- EXCERPT:
════════

For the recent Sense8 holiday special, the emotional centerpiece of the episode was a beautiful montage using a choral version of Leonard Cohen’s “Hallelujah.” Days before our deadline, the licensing deal for the recording fell through. Panic morphed into despondency when we realized that no other existing recording of the song would fit our cut.
I told Lana, “We’ll find the best choir in Chicago and a great arranger. We will write our own arrangement, fit perfectly to our cut. I’ll contact my favorite singers in the world, who will record lead vocals exactly to our time and pitch specs. In a few days, we’ll have a version of the song so much better than what was there, you’ll forget how it sounded.” Within five days, it came to fruition. It’s the most beautiful track I’ve ever produced. Everyone was thrilled with the result, including Netflix, who used the song prominently in their marketing campaign.
What was the most fun you’ve had at work?
There was a Bollywood dance sequence in Episode 102 of Sense8. I remixed the song they had chosen and wrote an additional piece of dance music for the end of the sequence. Seeing the rehearsal footage of those energetic young people dancing to my music was one of the most joyful moments of my life.

════════

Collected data
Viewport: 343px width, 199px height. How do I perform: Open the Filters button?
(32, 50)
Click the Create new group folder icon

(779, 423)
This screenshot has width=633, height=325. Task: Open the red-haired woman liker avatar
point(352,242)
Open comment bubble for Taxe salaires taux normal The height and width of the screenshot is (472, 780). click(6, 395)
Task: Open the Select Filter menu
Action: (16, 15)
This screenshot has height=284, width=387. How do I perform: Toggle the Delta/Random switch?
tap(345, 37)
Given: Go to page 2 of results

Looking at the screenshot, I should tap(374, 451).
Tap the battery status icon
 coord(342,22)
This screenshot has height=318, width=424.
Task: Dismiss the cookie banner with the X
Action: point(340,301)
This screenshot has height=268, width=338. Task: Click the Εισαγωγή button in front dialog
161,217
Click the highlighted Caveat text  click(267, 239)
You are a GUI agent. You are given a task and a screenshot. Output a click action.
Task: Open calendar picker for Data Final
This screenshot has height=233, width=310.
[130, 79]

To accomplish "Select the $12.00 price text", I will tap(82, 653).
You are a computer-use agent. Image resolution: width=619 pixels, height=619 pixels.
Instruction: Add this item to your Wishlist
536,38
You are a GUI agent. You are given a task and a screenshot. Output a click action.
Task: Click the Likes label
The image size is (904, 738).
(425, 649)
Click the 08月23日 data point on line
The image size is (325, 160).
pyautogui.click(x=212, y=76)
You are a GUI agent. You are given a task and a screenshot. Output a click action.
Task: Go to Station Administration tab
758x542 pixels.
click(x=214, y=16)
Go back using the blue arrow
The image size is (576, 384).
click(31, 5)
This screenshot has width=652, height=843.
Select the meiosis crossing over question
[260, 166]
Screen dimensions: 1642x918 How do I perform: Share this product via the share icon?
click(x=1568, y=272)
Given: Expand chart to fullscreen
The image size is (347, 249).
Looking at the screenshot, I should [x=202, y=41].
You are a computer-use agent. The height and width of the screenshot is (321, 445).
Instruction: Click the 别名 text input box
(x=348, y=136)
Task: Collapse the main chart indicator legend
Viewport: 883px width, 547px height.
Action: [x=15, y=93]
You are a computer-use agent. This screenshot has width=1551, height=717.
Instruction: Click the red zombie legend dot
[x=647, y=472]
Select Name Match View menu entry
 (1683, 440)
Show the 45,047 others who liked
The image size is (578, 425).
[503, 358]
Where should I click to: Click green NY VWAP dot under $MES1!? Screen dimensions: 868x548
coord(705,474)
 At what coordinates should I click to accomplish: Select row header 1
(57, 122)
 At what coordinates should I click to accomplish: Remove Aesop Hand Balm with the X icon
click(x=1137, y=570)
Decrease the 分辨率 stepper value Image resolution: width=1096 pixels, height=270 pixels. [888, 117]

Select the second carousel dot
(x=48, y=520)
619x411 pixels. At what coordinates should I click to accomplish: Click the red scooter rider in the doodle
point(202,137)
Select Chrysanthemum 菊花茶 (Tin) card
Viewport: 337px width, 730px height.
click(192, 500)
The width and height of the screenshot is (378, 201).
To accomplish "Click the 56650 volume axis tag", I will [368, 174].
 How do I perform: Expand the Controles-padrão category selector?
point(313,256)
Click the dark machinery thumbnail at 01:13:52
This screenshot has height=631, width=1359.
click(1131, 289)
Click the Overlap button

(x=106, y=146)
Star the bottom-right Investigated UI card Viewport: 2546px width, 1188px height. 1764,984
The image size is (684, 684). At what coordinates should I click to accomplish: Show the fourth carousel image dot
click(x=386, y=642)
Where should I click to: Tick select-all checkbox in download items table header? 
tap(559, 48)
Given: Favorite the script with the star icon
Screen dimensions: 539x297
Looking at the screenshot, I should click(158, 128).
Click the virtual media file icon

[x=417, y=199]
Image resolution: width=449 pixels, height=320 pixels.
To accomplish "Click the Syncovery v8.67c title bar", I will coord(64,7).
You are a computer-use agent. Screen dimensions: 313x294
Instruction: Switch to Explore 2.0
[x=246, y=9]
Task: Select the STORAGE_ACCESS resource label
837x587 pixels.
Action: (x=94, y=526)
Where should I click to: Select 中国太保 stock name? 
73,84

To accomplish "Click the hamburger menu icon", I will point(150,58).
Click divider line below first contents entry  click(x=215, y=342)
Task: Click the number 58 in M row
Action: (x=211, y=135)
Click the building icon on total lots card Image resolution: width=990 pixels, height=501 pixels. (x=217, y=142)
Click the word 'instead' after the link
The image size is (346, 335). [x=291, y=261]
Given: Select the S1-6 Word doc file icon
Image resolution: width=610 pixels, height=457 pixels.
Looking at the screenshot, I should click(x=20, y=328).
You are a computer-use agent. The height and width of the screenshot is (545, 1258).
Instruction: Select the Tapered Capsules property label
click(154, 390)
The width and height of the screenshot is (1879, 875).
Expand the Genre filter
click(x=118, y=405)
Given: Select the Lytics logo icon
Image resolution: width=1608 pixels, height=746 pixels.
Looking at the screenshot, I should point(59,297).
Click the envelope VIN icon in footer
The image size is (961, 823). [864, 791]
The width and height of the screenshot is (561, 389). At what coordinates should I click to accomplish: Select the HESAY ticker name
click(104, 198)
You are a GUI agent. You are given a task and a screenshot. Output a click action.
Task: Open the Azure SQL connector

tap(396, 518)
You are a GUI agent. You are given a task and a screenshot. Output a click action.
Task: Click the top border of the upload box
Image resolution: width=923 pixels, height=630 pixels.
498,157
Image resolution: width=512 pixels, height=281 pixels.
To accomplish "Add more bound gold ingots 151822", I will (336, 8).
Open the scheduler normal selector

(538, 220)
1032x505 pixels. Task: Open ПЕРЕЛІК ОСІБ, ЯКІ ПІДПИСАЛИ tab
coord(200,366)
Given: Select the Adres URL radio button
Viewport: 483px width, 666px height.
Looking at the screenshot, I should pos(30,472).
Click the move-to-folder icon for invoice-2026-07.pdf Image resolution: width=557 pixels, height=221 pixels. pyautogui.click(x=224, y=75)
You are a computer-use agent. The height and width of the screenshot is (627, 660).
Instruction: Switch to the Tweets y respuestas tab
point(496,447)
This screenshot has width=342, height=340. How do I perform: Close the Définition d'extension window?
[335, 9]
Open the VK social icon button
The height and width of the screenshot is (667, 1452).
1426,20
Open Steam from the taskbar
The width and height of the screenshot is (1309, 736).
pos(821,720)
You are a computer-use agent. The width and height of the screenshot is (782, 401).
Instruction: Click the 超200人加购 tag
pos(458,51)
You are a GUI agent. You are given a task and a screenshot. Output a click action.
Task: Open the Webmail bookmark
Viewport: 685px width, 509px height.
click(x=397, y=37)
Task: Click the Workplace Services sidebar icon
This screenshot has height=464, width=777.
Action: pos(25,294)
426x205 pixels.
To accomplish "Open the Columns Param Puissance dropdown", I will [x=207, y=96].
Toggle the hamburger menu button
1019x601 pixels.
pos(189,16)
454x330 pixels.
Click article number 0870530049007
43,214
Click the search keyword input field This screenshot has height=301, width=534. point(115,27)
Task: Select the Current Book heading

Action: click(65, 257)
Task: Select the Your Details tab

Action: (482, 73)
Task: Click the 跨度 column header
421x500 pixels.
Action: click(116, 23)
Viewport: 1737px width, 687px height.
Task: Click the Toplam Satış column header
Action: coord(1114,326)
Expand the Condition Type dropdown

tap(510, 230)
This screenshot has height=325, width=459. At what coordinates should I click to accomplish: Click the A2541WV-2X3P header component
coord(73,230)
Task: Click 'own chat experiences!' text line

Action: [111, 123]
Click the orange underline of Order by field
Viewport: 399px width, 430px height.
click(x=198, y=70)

════════

- LIST OF TASKS:
(1) From the Sense8 excerpt, copy the stretch from "What was the most" through "of my life.".
(2) Answer these questions using the Sense8 excerpt.
(a) A choral version of which song was used in the montage for the holiday special?
(b) Within how many days did the new version of the song come to fruition?
(c) Which episode of Sense8 contained a Bollywood dance sequence?

- WRITTEN ANSWERS:
(1)
What was the most fun you’ve had at work?
There was a Bollywood dance sequence in Episode 102 of Sense8. I remixed the song they had chosen and wrote an additional piece of dance music for the end of the sequence. Seeing the rehearsal footage of those energetic young people dancing to my music was one of the most joyful moments of my life.

(2)
(a) Leonard Cohen's "Hallelujah"
(b) Five days
(c) Episode 102